Rampant Scotland
Historic Scottish Battles

For centuries, the direction of Scotland's development was influenced by the outcome of the many battles which took place on her soil - or over the Border in England. There were glorious victories and terrible defeats. Many, but not all battles, were fought against the English. And, it has to be said, it was not unknown for the Scots to initiate the contest by invading their larger neighbour!

This extensive list of 40 conflicts gives an outline of many of these battles and in all cases there are links to other Websites where you can find out more.

Battle of Aldearn - 1645
While encamped at Auldearn, two miles from Nairn, the Duke of Montrose was surprised by a large force of Covenanters but fought back and defeated them. The Covenanter army lost 2,000 men that day.

Battle of Ancrum Moor - 1545
During the "Rough Wooing" as King Henry VIII of England tried to persuade Mary Queen of Scots to marry his son, an English force marched into the Scottish Borders, destroying Melrose Abbey. The invaders were defeated at Ancrum Moor by a force only half their size consisting of Douglases, Leslies, Lindsays and Scotts.
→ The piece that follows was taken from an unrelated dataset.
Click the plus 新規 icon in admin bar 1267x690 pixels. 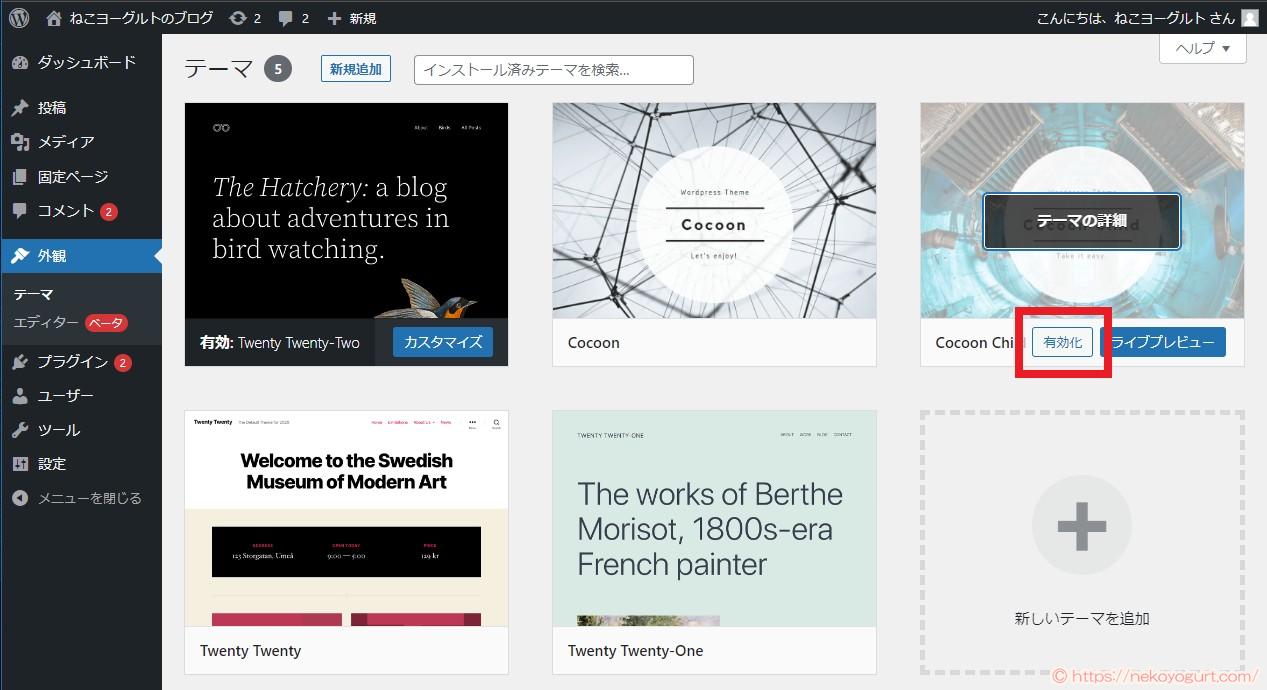[334, 18]
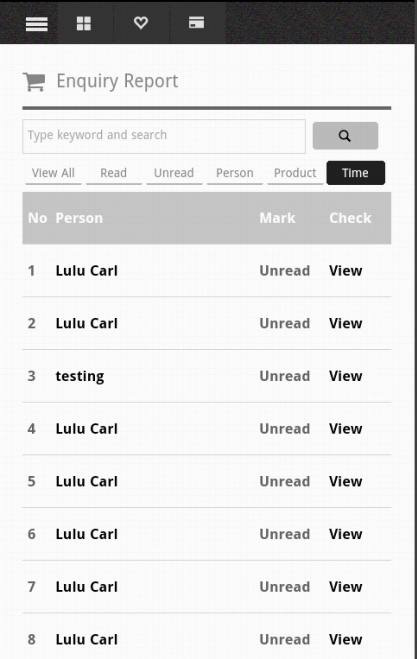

Battle of Bannockburn - 1314
An English army, led by Edward II, marching to relieve Stirling Castle, were met by King Robert the Bruce at Bannock Burn, near Stirling. The over-confident English army was soundly defeated, losing 3/4,000 men, Scottish casualties were light. King Edward II escaped back to England.

Battle of Flodden - 1513
When King James V had married Margaret Tudor, daughter of Henry VII, in 1503, he had signed a "Treaty of Everlasting Peace" between Scotland and England. But James had renewed the "Auld Alliance" with France when King Henry VIII of England had invaded France. James did not need to take action but nevertheless advanced into England, in part because Henry VIII had opened old wounds by claiming to be the overlord of Scotland which angered the Scots and the King. The Pope threatened James with ecclesiastical censure for breaking his peace treaties with England and subsequently James was excommunicated. After some minor successes he met an English army at Flodden on September 9 1513. The battle was the heaviest defeat ever experienced by a Scottish army, with the slaughter of the King and the flower of Scottish nobility - at least ten earls, countless lords and an estimated death toll of 10,000 Scots from the Highlands and the Lowlands.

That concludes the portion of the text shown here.